El caballero grueso abrió los ojos con miedo, cólera e indignación. También abrió la boca dispuesto a lanzar acusaciones, pero entonces empezó a transformarse. Su cuerpo se metamorfoseó en árbol, bruscamente le brotaron en todas las direcciones brazos que tomaron forma de ramas, su cara se convirtió en tronco y todo él creció de pronto veinte pies. Donde antes estaban el sombrero y el paraguas había ahora una gran masa de hiedra.

«Un roble en Piccadilly —pensó Stephen—. Qué curioso.»

También Piccadilly cambiaba. En aquel momento pasaba un carruaje. Era evidente que pertenecía a un personaje importante porque, además de cochero en el pescante, llevaba dos lacayos detrás y un escudo pintado en la puerta, y estaba tirado por cuatro bayos idénticos. Ante los ojos de Stephen, los caballos empezaron a crecer y adelgazar hasta que, cuando parecía que iban a desaparecer por completo, tomaron la forma de un bosquecillo de esbeltos abedules de tronco plateado. El coche se convirtió en un acebo y el cochero y los lacayos, en un búho y dos ruiseñores que se fueron volando. Una dama y un caballero que caminaban cogidos del brazo echaron ramas en todas las direcciones y se transformaron en un saúco; y un perro, en una enmarañada mata de helechos secos. Las farolas de gas de la calle se elevaron y quedaron suspendidas del firmamento como estrellas, que brillaban entre un encaje de ramas desnudas, y del mismo Piccadilly no quedó sino un sendero casi invisible que cruzaba un oscuro bosque invernal.

Pero Stephen no veía en ello nada sorprendente; era como un sueño, en el que los hechos más extraordinarios van acompañados de su explicación y al momento resultan perfectamente lógicos. Todo lo contrario, le parecía que siempre había sabido que Piccadilly estaba muy cerca de un bosque encantado.

Echó a andar por el sendero.

El bosque era muy oscuro y silencioso. Sobre su cabeza, las estrellas eran las más brillantes que había visto en su vida, y los árboles, simples siluetas oscuras.

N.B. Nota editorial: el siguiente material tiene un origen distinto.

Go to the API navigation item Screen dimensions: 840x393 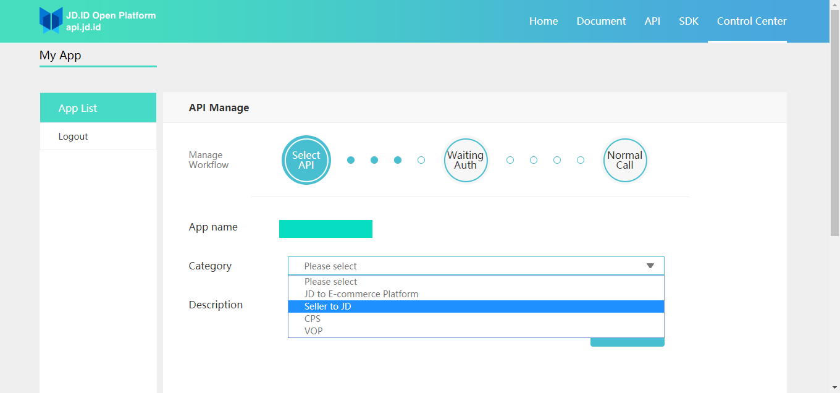coord(652,21)
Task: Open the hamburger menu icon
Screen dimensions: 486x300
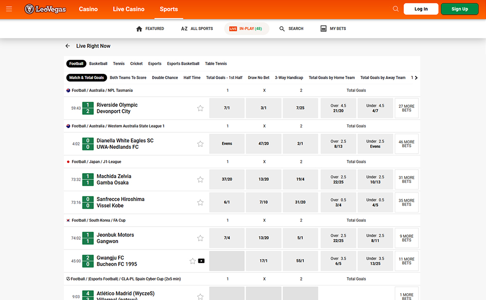Action: pos(9,9)
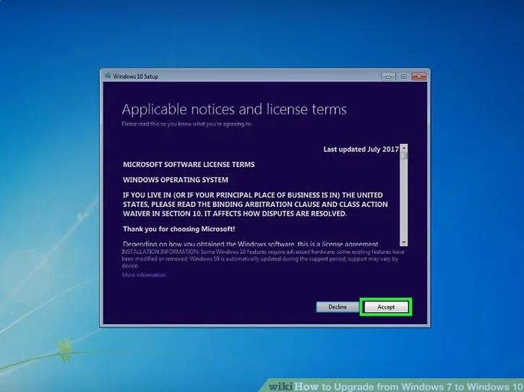Click the Accept button

tap(386, 307)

Desapareció aquella sorda apatía que durante todo el día le había embotado la mente y el espíritu, y Stephen evocó el sueño de la víspera, en el que había conocido a un misterioso personaje de pelo plateado y chaqueta verde que lo había llevado a una casa donde toda la noche había bailado con gente muy extraña.

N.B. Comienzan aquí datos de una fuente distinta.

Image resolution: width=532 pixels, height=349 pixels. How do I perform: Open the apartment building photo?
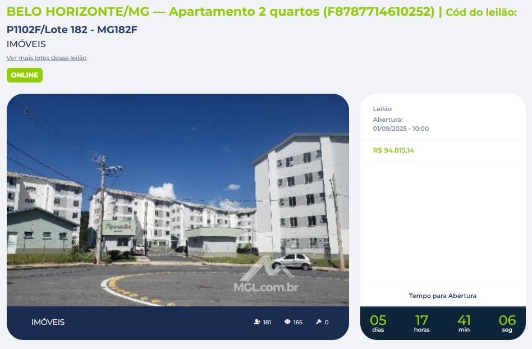coord(178,200)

La lúgubre campana sonaba mucho más cerca en el bosque que en Londres, y Stephen avanzó por el sendero en dirección al sonido. Pronto llegó a una enorme casa de piedra que tenía mil ventanas. En algunas se veía un débil resplandor. Rodeaba la mansión una tapia muy alta. Stephen la atravesó (aunque no sabía cómo, porque no había visto ni rastro de puerta) y se encontró en un gran patio destartalado, sembrado de cráneos, huesos rotos y armas oxidadas que parecían llevar allí varios siglos. A pesar del tamaño y la magnificencia de la casa, su única entrada era una puerta tan pequeña que Stephen tuvo que agacharse para pasar por ella. Inmediatamente vio una gran multitud de personas, ataviadas de forma exquisita.

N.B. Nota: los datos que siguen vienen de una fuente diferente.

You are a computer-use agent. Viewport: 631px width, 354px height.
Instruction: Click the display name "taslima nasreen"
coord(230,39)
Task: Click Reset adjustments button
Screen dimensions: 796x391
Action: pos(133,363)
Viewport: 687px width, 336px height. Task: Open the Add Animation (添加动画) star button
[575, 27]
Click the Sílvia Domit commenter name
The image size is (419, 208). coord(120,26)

Justo al lado de la puerta había dos caballeros. Vestían fina chaqueta oscura, medias y guantes de inmaculada blancura y zapatos de baile. Estaban charlando animadamente, pero en cuanto apareció Stephen, uno de ellos se volvió sonriendo.

—¡Ah, Stephen Black! —exclamó—. Estábamos esperándote.

Entonces volvieron a sonar el violín y la gaita.